Simplicity is now something we expect from design. Everything should be clear, obvious, intuitive—in other words, we should not have to think very hard.
For the most part, this is a good thing. We don’t want to have to think about every small thing everyday—like whether to push or pull a door, it should be obvious!
Making a product with a steep learning curve is a great way to discourage people. Making it intuitive allows people to free their minds to deal with more important subjects, like the weather and last nights football game.
But this need for simplicity can go too far, and in fact takes advantage of a cognitive bias that exists in all of us—thinking is painful.
Patterns
Intuition runs automatically in the background of our mind, and it does so by using our experience and internal model of the world to predict the immediate future.
When you answer the phone, you expect to hear a voice. When you open the fridge, you expect to see food. When you get to work, you expect to see your workmates. You come to expect these things because past experience has shown they are reliable patterns.
If they were to be broken—if you instead heard a dog on the phone, saw a car seat in the fridge, or your extended family at work—surprise would set in. When your pattern of intuitive expectations is broken, suddenly you must think to make sense of this new world.
When things happen just as we expect, we know how to respond. We feel comfortable and competent. When things go off script–especially when bad surprises attack–we feel unprepared. This feeling triggers frustration, fear, and sometimes shame. —Surprise
Our expectations play a role in everything. When you listen to music you are predicting the next note and beat, when you read a sentence you are subtly predicting the next palabra—what? That’s “word” in Spanish, but do you see what I mean?
Fluency Illusion
As long as everything goes by as planned, we don’t need to think. We can run on autopilot. The big problem, however, is that this can have us unknowingly bypassing important information.

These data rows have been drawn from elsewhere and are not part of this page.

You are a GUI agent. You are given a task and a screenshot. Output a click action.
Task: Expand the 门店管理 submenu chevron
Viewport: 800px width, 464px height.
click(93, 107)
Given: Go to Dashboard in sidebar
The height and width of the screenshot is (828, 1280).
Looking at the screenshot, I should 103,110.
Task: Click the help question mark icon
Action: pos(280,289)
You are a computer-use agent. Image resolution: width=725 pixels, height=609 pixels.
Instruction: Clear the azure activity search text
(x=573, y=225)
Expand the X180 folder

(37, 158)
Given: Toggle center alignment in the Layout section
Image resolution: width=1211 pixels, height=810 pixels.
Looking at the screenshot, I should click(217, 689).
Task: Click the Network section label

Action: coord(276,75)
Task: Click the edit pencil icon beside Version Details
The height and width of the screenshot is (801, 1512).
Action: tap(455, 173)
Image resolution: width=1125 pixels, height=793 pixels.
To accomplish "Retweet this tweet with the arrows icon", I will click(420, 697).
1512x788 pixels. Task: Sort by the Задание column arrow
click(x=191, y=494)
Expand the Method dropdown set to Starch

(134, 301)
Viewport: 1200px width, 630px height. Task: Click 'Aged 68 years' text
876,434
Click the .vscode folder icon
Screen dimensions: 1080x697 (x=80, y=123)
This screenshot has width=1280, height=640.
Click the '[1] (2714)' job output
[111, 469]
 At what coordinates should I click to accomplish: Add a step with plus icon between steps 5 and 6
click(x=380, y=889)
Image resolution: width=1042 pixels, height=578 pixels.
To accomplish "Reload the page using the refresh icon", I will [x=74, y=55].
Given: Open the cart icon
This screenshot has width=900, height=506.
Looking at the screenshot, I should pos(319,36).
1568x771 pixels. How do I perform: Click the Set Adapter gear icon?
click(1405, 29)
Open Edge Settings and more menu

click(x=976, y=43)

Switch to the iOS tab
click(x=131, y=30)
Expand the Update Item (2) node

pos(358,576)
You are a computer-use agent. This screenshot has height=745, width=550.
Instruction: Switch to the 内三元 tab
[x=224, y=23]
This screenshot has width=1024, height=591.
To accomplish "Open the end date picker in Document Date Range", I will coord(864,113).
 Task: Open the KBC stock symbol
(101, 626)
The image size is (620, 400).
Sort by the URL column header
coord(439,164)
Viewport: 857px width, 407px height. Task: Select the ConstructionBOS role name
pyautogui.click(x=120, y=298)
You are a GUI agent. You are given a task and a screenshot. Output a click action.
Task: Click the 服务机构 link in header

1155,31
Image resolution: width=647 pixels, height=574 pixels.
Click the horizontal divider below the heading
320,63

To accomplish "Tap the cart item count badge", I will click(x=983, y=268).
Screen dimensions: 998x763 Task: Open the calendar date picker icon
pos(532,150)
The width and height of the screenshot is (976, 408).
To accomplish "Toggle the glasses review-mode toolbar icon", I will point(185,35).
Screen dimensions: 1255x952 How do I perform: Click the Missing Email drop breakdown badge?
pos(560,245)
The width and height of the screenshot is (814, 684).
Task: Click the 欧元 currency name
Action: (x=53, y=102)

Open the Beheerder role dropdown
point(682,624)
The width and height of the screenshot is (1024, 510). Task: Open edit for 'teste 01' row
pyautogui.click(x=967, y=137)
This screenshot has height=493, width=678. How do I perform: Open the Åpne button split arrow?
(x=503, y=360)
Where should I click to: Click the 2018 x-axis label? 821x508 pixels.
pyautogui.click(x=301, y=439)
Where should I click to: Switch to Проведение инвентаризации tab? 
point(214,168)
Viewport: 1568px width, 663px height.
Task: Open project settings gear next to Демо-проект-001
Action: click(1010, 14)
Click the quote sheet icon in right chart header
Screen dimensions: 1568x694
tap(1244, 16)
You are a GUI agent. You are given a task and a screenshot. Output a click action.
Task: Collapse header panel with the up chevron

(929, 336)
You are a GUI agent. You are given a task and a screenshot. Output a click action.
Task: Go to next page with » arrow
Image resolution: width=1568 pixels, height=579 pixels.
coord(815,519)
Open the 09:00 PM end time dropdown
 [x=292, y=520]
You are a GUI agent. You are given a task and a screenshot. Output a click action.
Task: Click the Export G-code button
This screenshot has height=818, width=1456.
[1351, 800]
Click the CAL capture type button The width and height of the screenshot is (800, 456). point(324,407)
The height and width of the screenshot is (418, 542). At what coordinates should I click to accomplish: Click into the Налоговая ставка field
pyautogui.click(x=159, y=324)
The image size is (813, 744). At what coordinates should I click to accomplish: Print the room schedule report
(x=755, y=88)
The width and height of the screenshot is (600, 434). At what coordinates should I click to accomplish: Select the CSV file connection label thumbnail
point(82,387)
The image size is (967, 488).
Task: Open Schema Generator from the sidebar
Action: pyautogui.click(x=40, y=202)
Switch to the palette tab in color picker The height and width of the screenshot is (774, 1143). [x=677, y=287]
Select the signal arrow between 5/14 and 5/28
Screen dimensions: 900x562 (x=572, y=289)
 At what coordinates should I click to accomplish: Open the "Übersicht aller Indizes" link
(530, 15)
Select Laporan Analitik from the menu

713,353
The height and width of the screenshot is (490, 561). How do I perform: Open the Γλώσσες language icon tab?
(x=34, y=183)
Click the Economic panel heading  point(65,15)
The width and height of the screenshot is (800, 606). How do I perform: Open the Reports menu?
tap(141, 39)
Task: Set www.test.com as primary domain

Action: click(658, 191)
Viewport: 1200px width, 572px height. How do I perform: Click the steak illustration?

When our environment is fluent and easy to process, we process it more shallowly. Research has determined that the ‘processing fluency’—how quickly and easily our minds can digest the information—leads us to judge that information as both beautiful and truthful.
Confidence is a feeling, which reflects the coherence of the information and the cognitive ease of processing it. It is wise to take admissions of uncertainty seriously, but declarations of high confidence mainly tell you that an individual has constructed a coherent story in his mind, not necessarily that the story is true. —Daniel Kahneman
If it doesn’t break any of our expectations, then it doesn’t make us think. Studies have shown that making text more difficult to read causes people to be more critical of the ideas that it contains.
Daniel Kahneman delves into this bias in great detail with his book Thinking Fast and Slow. He notes that people will very often go along with a gut feeling or intuitive idea, despite it being wrong, simply because it felt so good and reliable that they didn’t think to question it.
Intuition feels good. Having to think is difficult. We don’t like it.
“A general “law of least effort” applies to cognitive as well as physical exertion. The law asserts that if there are several ways of achieving the same goal, people will eventually gravitate to the least demanding course of action. In the economy of action, effort is a cost, and the acquisition of skill is driven by the balance of benefits and costs. Laziness is built deep into our nature.” —Daniel Kahneman
What About Design?
When something is easy for the brain to process, we perceive it as having beauty. Simplicity in this sense is an attractive quality. One recent study even found that men prefer women that have fairly simple faces.
We also judge this ease of processing to be true. Making a sentence simple, fluent, with no big words or confusing grammar, is great way to get people to trust it.
We don’t like to question our intuition, so unless we find a good reason to, we won’t.
If, however, you want people to think, if you want them to critically analyze and judge the material, then you want to introduce disfluency. You want to find a way to disrupt simplicity and break their patterns.
So much of design is about taking away the need for people to think, and instead directing their autopilot to where you want them to go. Whether that means you want them to push the door, tear a packet, or press the buy now button. To do this you need to keep your product as simple and intuitive as possible.
Of course, for those of us not designing—and for designers whom also consume—we don’t want to be manipulated. We don’t want to blindly trust something just because it seemed easy. The only way to accomplish this is to actively think about the decisions you make, question your own thoughts and gut reactions. The less easy it seems, the less likely you are to fall into the intuition trap.